SQL Implementation with Sliding-Window functions or Recursive CTEs

I have a problem that it's very easy to be solved in C# code for example, but I have no idea how to write in a SQL query with Recursive CTE-s or Sliding-Windows functions.
Here is the situation: let's say I have a table with 3 columns (ID, Date, Amount), and here is some data:
ID Date Amount
-----------------------
1 01.01.2016 -500
2 01.02.2016 1000
3 01.03.2016 -200
4 01.04.2016 300
5 01.05.2016 500
6 01.06.2016 1000
7 01.07.2016 -100
8 01.08.2016 200
The result I want to get from the table is this (ID, Amount .... Order By Date):
ID Amount
-----------------------
2 300
4 300
5 500
6 900
8 200
The idea is to distribute the amounts into installments, for each client separately, but the thing is when negative amount comes into play you need to remove amount from the last installment. I don't know how clear I am, so here is an example:
Let's say I have 3 Invoices for one client with amounts 500, 200, -300.
If i start distribute these Invoices, first i distribute the amount 500, then 200. But when i come to the third one -300, then i need to remove from the last Invoice. In other words 200 - 300 = -100, so the amount from second Invoice will disappear, but there are still -100 that needs to be substracted from first Invoice. So 500 - 100 = 400. The result i need is result with one row (first invoice with amount 400)

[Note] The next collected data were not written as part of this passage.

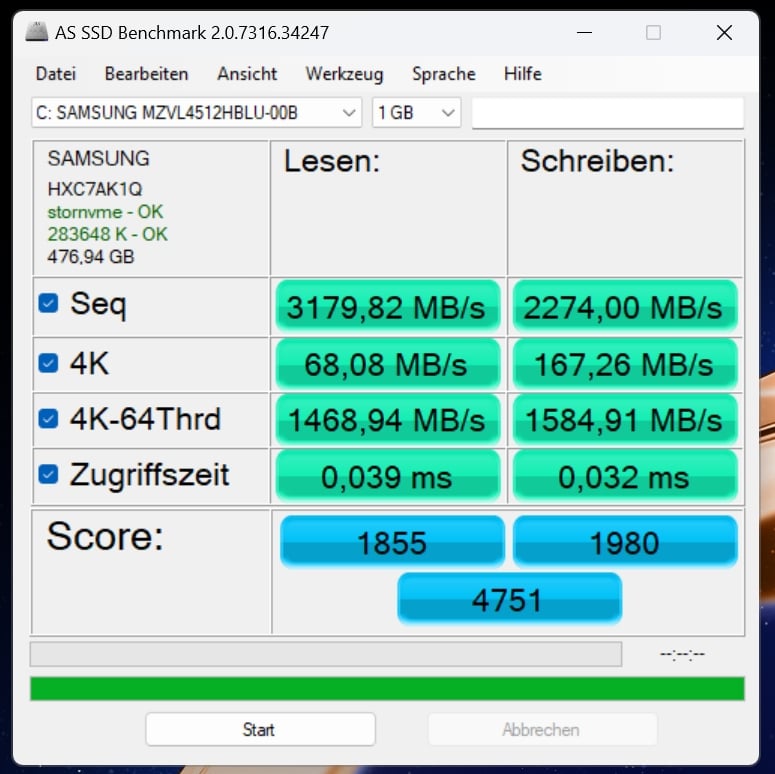Click the AS SSD Benchmark title bar icon

(37, 32)
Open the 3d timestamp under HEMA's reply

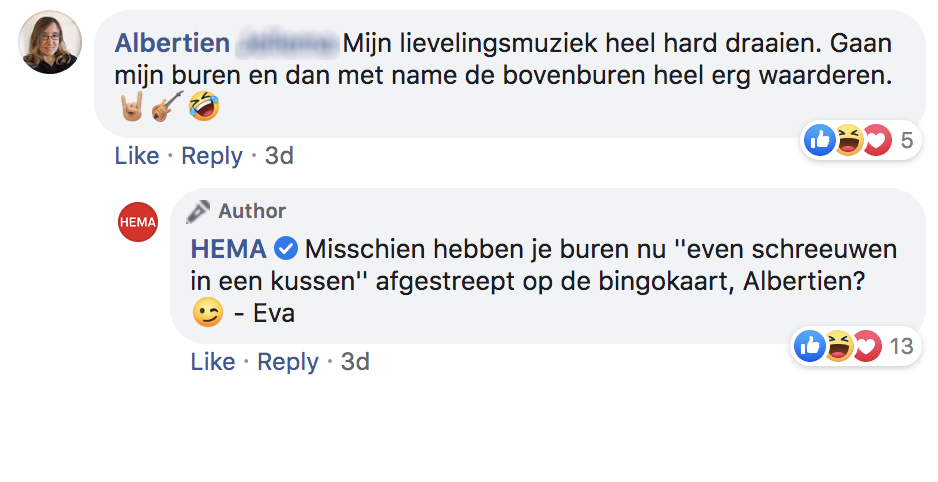click(355, 362)
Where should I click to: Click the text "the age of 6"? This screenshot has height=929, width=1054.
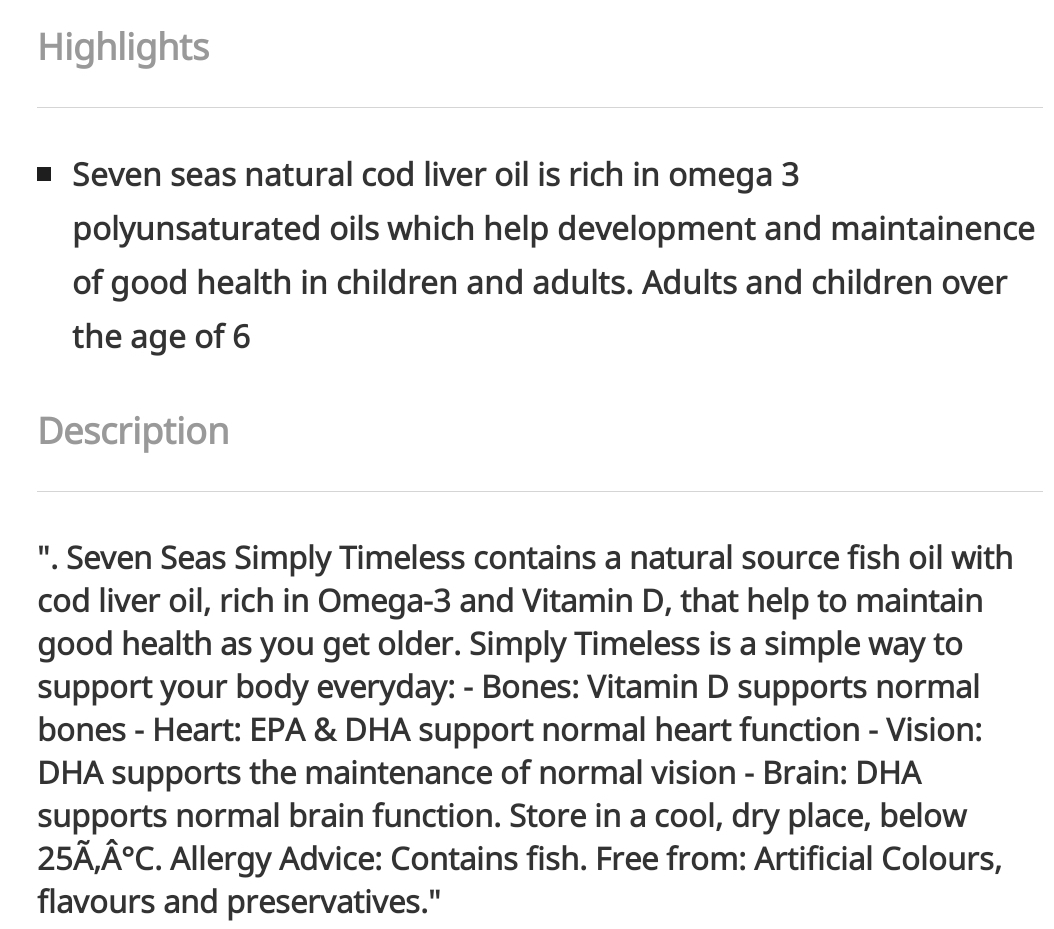[161, 337]
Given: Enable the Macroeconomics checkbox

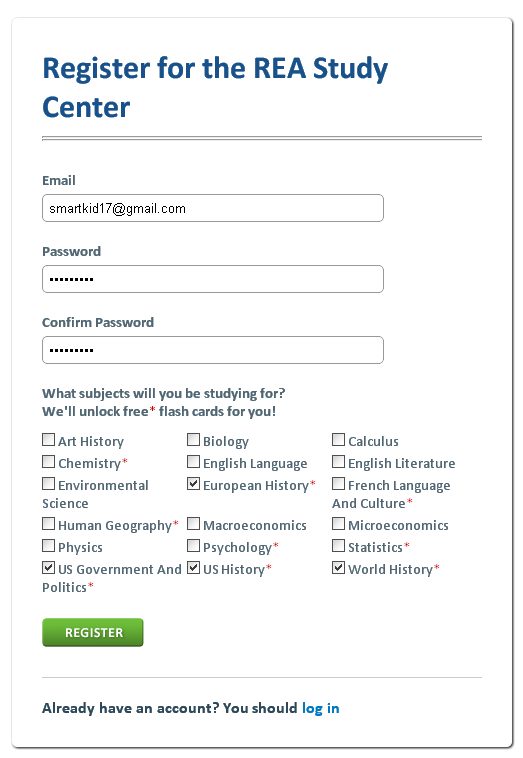Looking at the screenshot, I should click(193, 524).

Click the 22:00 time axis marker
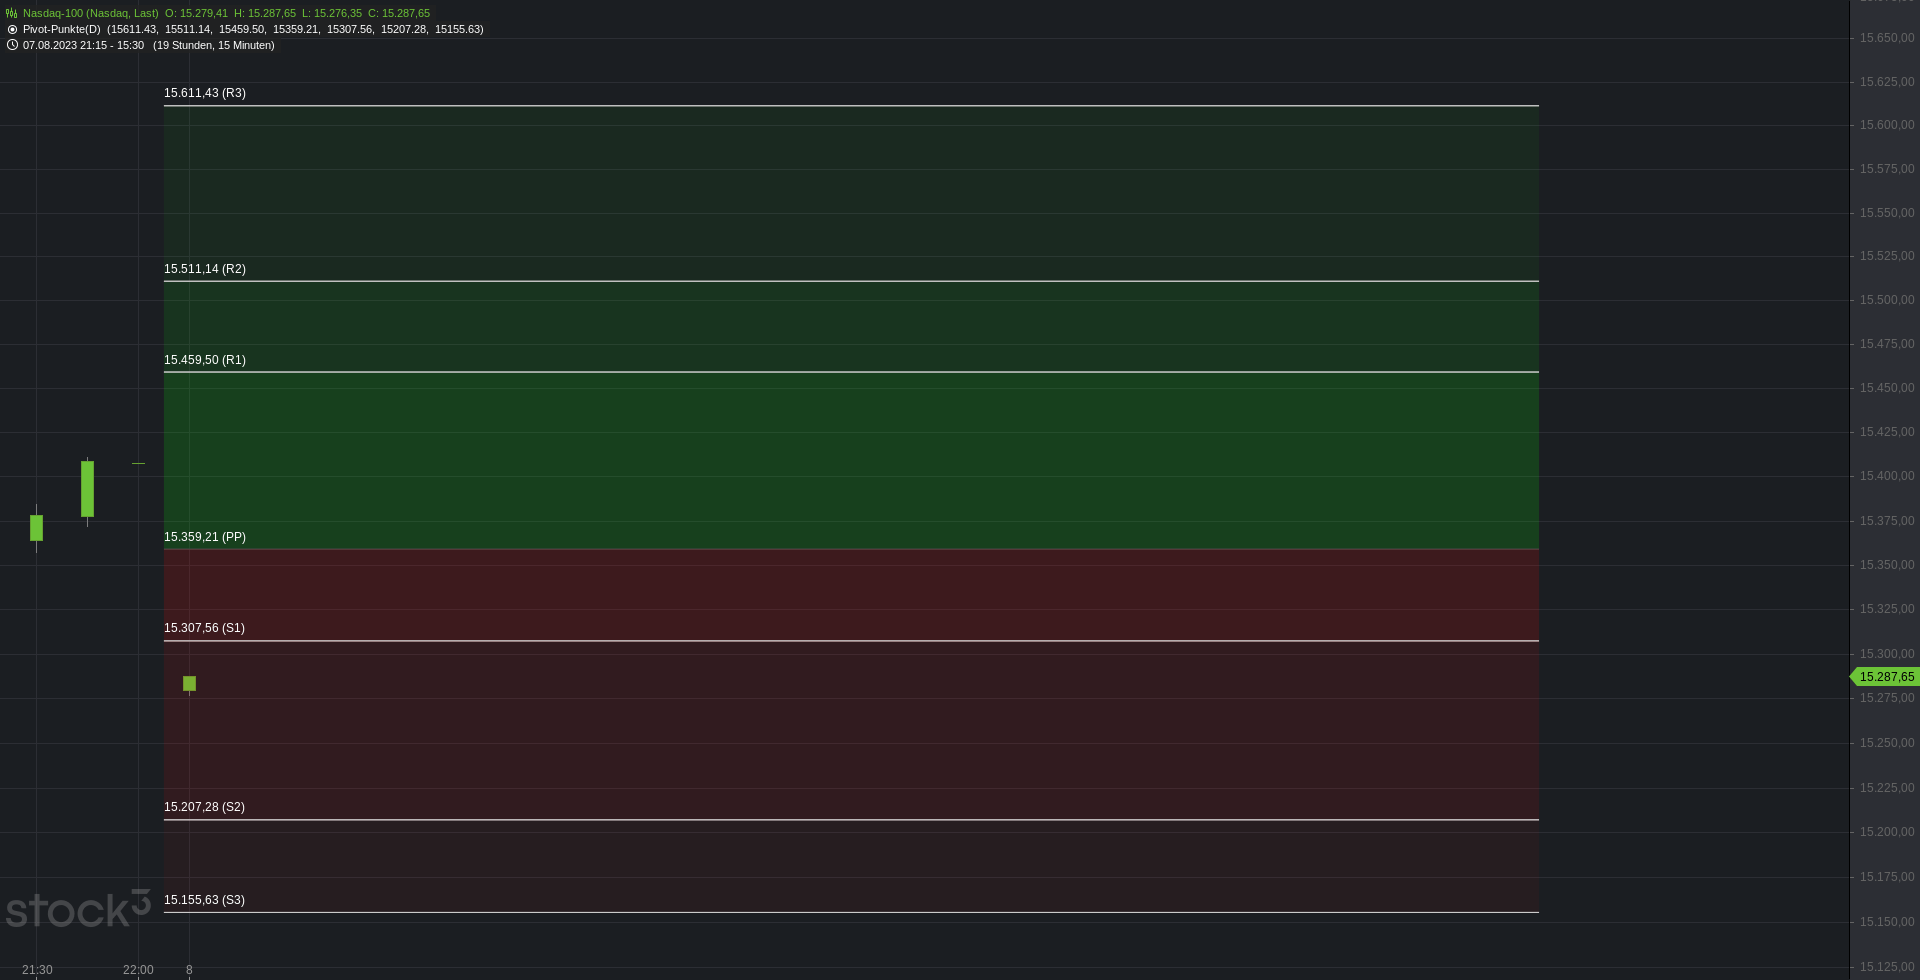(138, 970)
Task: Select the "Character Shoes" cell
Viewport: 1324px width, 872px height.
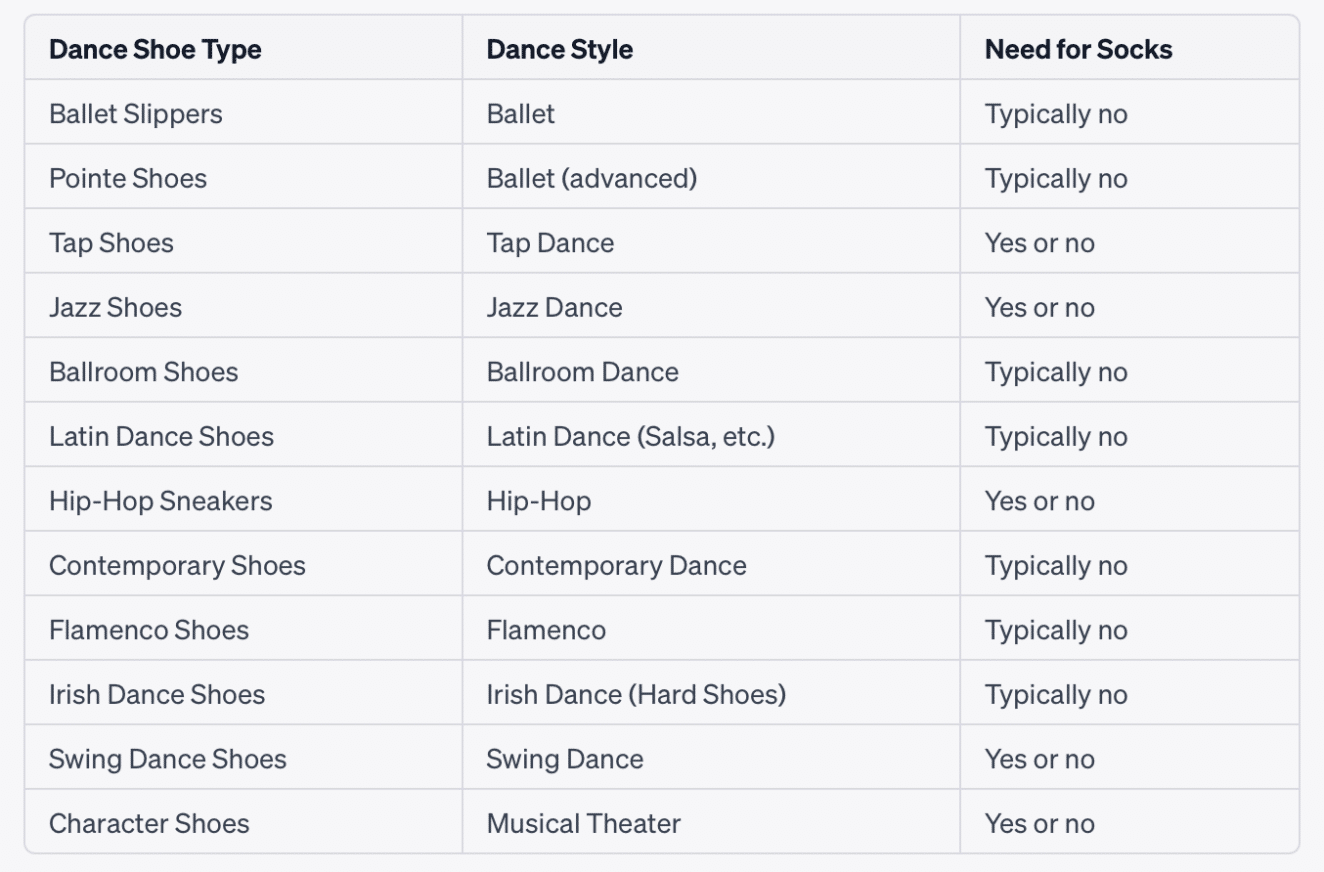Action: tap(149, 824)
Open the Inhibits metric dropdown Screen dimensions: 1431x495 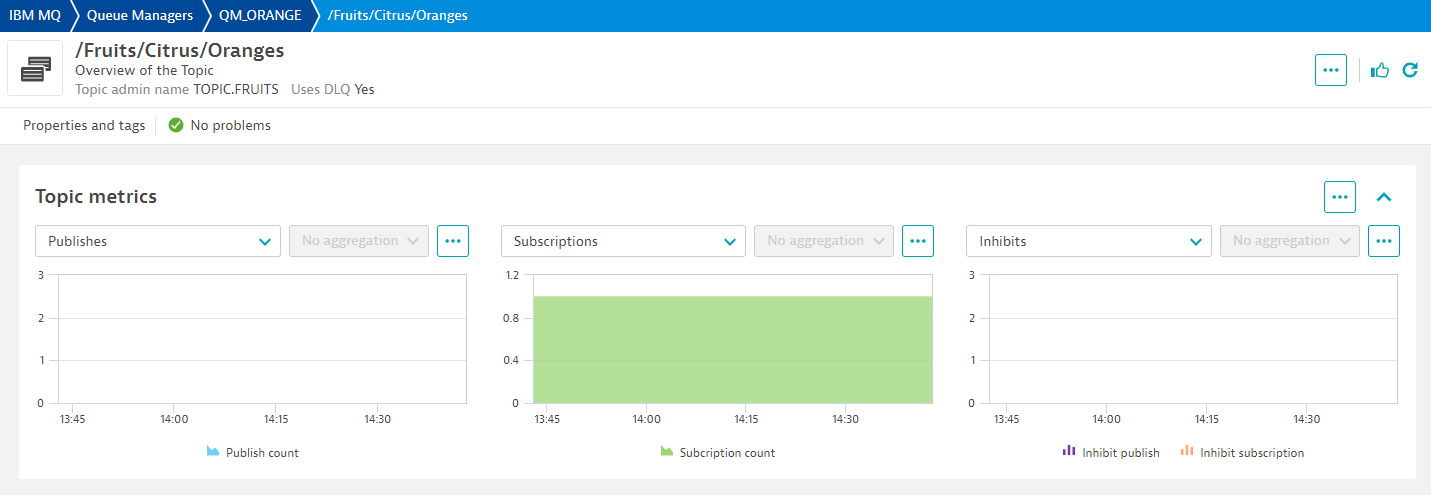1088,241
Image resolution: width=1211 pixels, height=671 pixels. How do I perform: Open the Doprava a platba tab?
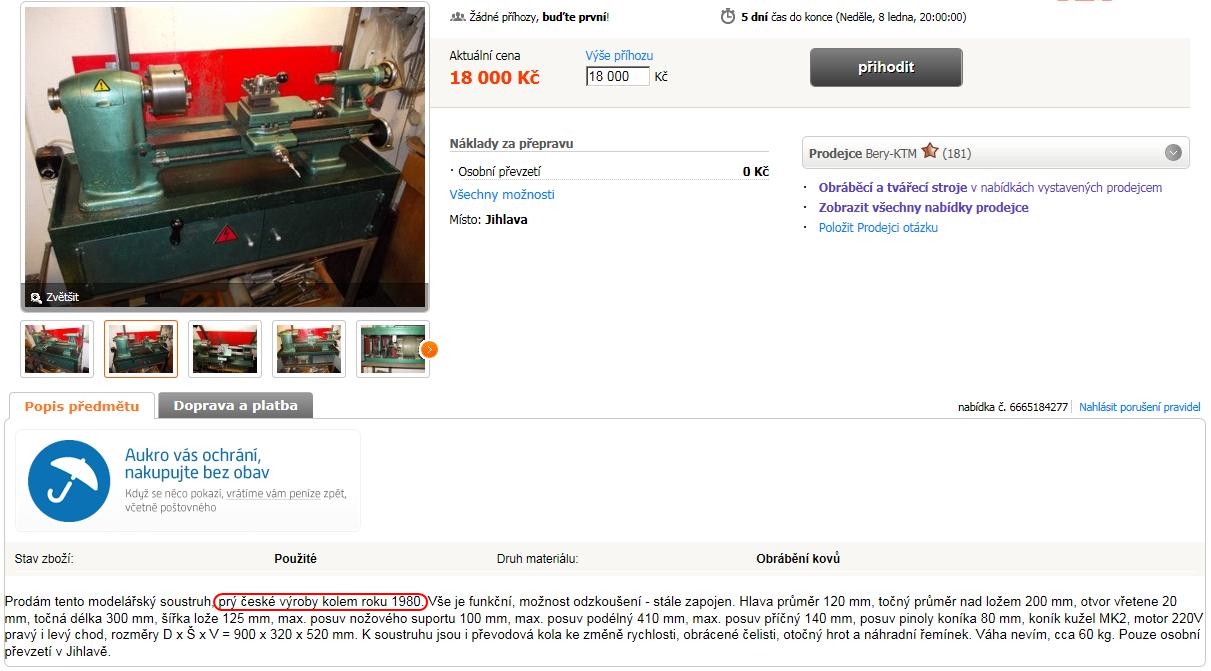[x=235, y=405]
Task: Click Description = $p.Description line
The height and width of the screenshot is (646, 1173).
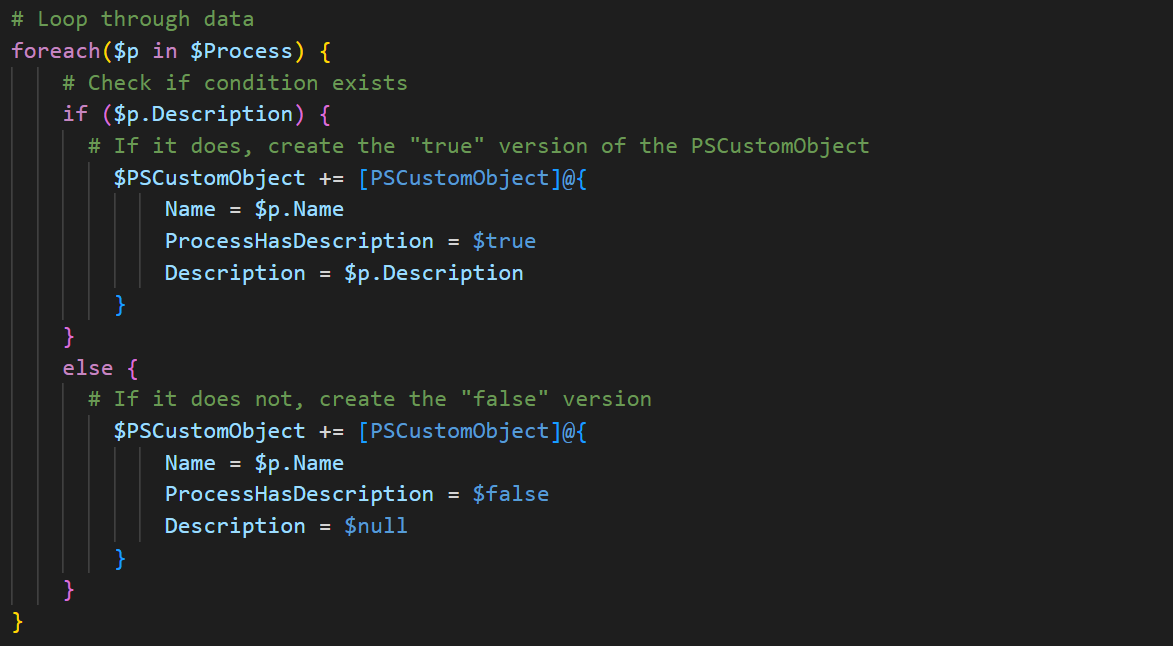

Another example when the first invoice is with negative amount (-500, 300, 500).
In this case, the first (-500) invoice will make the second disappear and another 200 will be substracted from the third. So the result will be: Third Invoice with amount 300.
This is something like Stack implementation in programming language, but i need to make it with sliding-window functions in SQL Server.
I need an implementation with Sliding Function or Recursive CTEs.
Not with cycles ...
Thanks.
Ok, think this is what you want. there are two recursive queries. One for upward propagation and the second one for the downward propagation.
with your_data_rn as
(
select *, row_number() over (order by date) rn
from your_data
), rcte_up(id, date, ammount, rn, running) as
(
select *, ammount as running
from your_data_rn
union all
select d.*,
d.ammount + rcte_up.running
from your_data_rn d
join rcte_up on rcte_up.running < 0 and d.rn = rcte_up.rn - 1
), data2 as
(
select id, date, min(running) ammount,
row_number() over (order by date) rn
from rcte_up
group by id, date, rn
having min(running) > 0 or rn = 1
), rcte_down(id, date, ammount, rn, running) as
(
select *, ammount as running
from data2
union all
select d.*, d.ammount + rcte_down.running
from data2 d
join rcte_down on rcte_down.running < 0 and d.rn = rcte_down.rn + 1
)
select id, date, min(running) ammount
from rcte_down
group by id, date
having min(running) > 0
demo
I can imagine that you use just the upward propagation and the downward propagation of the first row is done in some procedural language. Downward propagation is one scan through few first rows, therefore, the recursive query may be a hammer on a mosquito.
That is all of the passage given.